Al día siguiente, Pedro se levantó a las seis de la mañana y fue a casa de su hermano en el coche de golf, que podía conducir sin usar las piernas. El doctor Morris había dicho que podía empezar a usar sólo una muleta y apoyar el peso del cuerpo en la pierna herida, pero sólo unos minutos al día. Y él estaba cada día más convencido de que volvería a caminar. Usando la barandilla, consiguió subir los escalones del porche y apoyar un poco el peso en la pierna izquierda. La notaba muy dura, pero no había dolor. Cuando entró en la cocina, se encontró a Federico y Romina abrazados, mirándose a los ojos.
Pedro tosió suavemente.
—Perdón…
—¡Pedro!
—¿Es que no paran nunca? Recuerden que en esta casa hay niños inocentes.

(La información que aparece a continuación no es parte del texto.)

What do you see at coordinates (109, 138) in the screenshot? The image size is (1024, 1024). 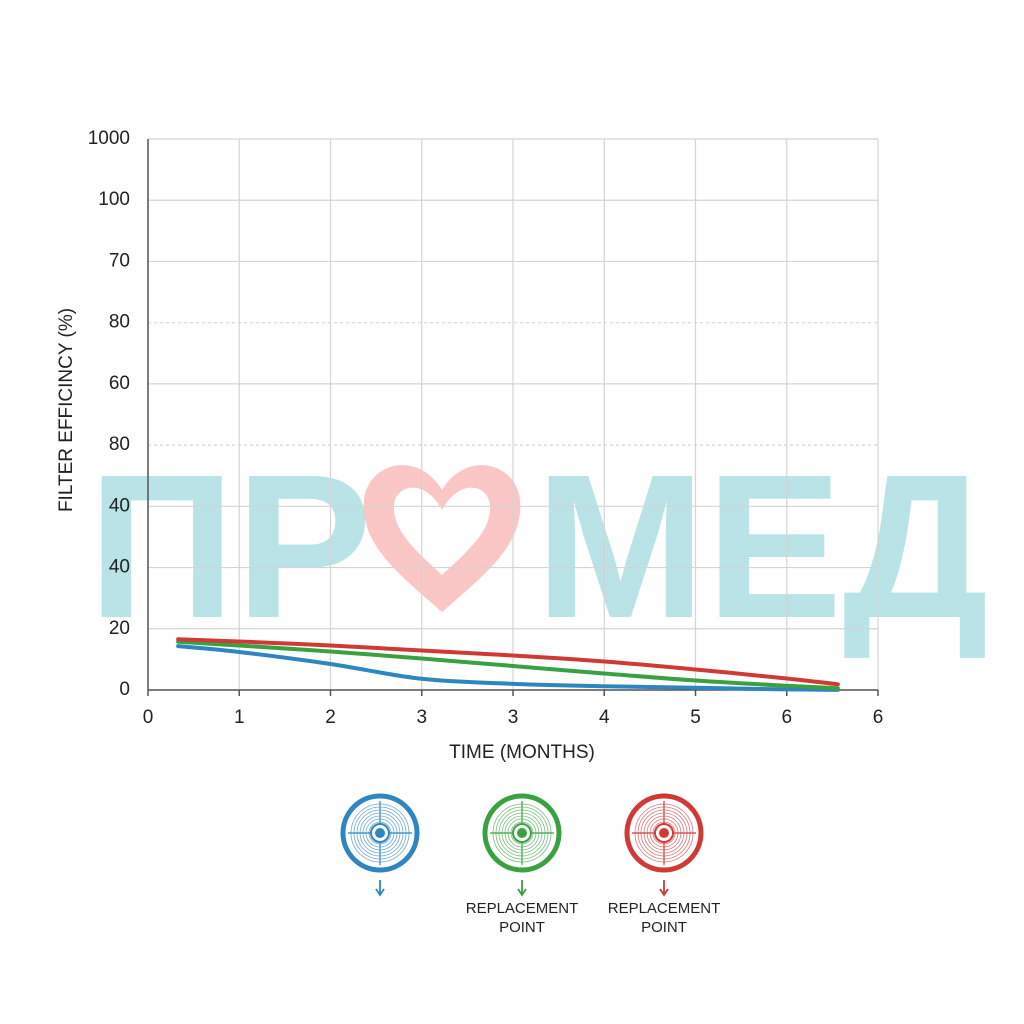 I see `y-tick-label: 1000` at bounding box center [109, 138].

—A esta hora sólo hay hermanos inconvenientes —rió Federico.
—No seas tonto —lo regañó su mujer, que estaba un poco despeinada… Seguramente por las caricias de su marido—. Pedro, tú eres bienvenido a la hora que quieras. Por favor, siéntate. Llegas justo a tiempo para desayunar.
—Eso es lo que yo llamo una bienvenida. Gracias, Romina.
—Espera, un momento —dijo Federico entonces—. Me parece que has perdido una muleta.
Pedro se dejó caer en la silla.
—No, está fuera, en el coche. He pensado que era el momento de probar la pierna.
—¿Y qué tal?
—Regular. No voy a correr una maratón por ahora, desde luego.
—¿Y has venido para presumir o querías contarnos algo? —rió su hermano.
—¿No puedo venir a verte y a desayunar contigo?
—Paula te ha echado de casa.
—No —rió Pedor—. Sólo ha sugerido que salga un poco de casa. Además, no ha tenido un día libre desde que llegó y ya era hora.
—Pobre, ése es un castigo demasiado cruel.
Pedro fulminó a su hermano con la mirada.
—¿Estás intentando decir que soy insoportable?
—Más o menos. Pero te queremos de todas formas.
En ese momento, Catalina entró en la cocina con su pijama rosa.
—¡Tío Pedro! —gritó, echándose en sus brazos—. ¿Vas a desayunar con nosotros?
—Si no te importa…
—¡Puedes comer aquí todos los días! —exclamó la niña.
—Me parece que tus papas se cansarían de verme —rió Pedro.
—Pero yo no, yo te quiero —dijo Catalina entonces.
A él se le hizo un nudo en la garganta. No sabía por qué, pero tanto Catalina como Nicolás habían conseguido meterse en su corazón.
—Yo también te quiero. ¿Quieres ser mi chica?
—¡No puedo! Tu chica es Paula.
—No, cielo, Paula me está ayudando a caminar —dijo él entonces, un poco cortado.
—Pero te gusta, ¿Verdad?
—Sí, bueno…
—A mi mamá le gusta mi papá y van a tener un niño. A lo mejor tú también puedes tener un niño con Paula…
—¡Catalina! —exclamó Romina—. Venga, tienes que vestirte para ir al colegio. Yo subiré enseguida para peinarte.